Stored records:
━━━━

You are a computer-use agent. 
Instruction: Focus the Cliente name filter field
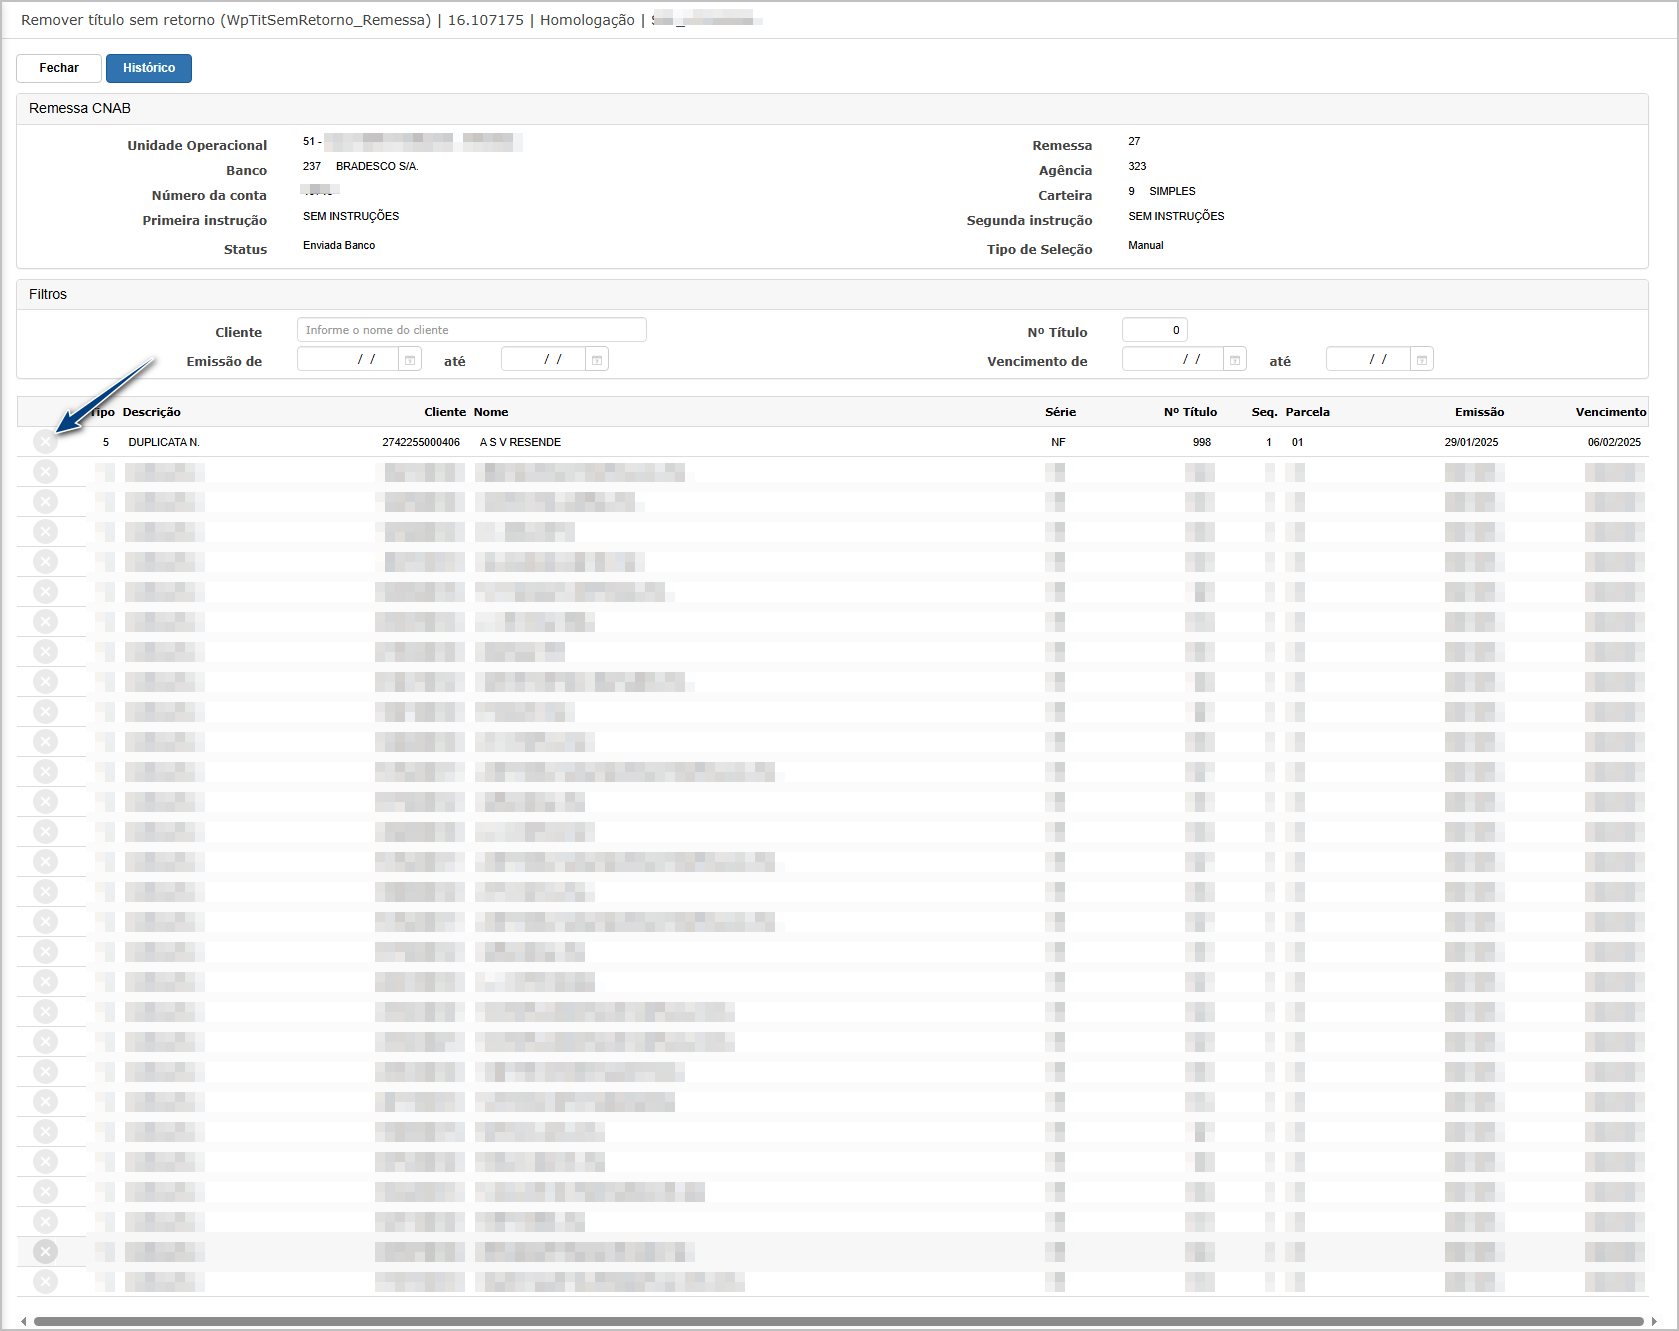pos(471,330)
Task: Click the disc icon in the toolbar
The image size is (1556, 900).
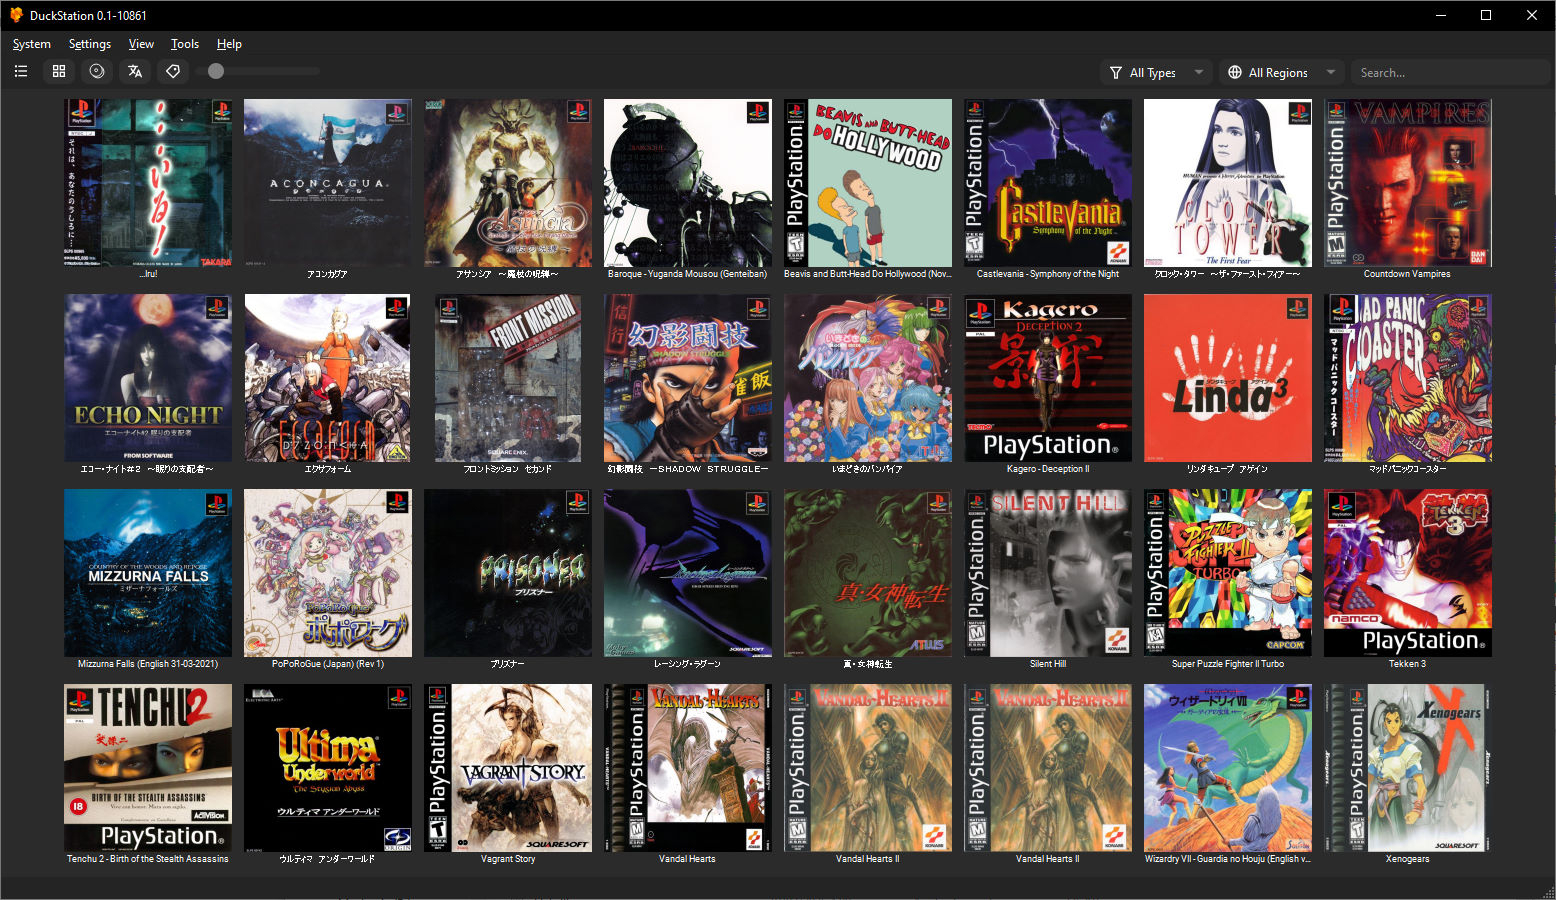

━━━━

TASK BRIEF: Set down every line above exactly, pictures excluded.

FINISHED TASK:
You are a computer-use agent. 
Instruction: Focus the Cliente name filter field
pos(471,330)
Task: Click the disc icon in the toolbar
The image size is (1556, 900).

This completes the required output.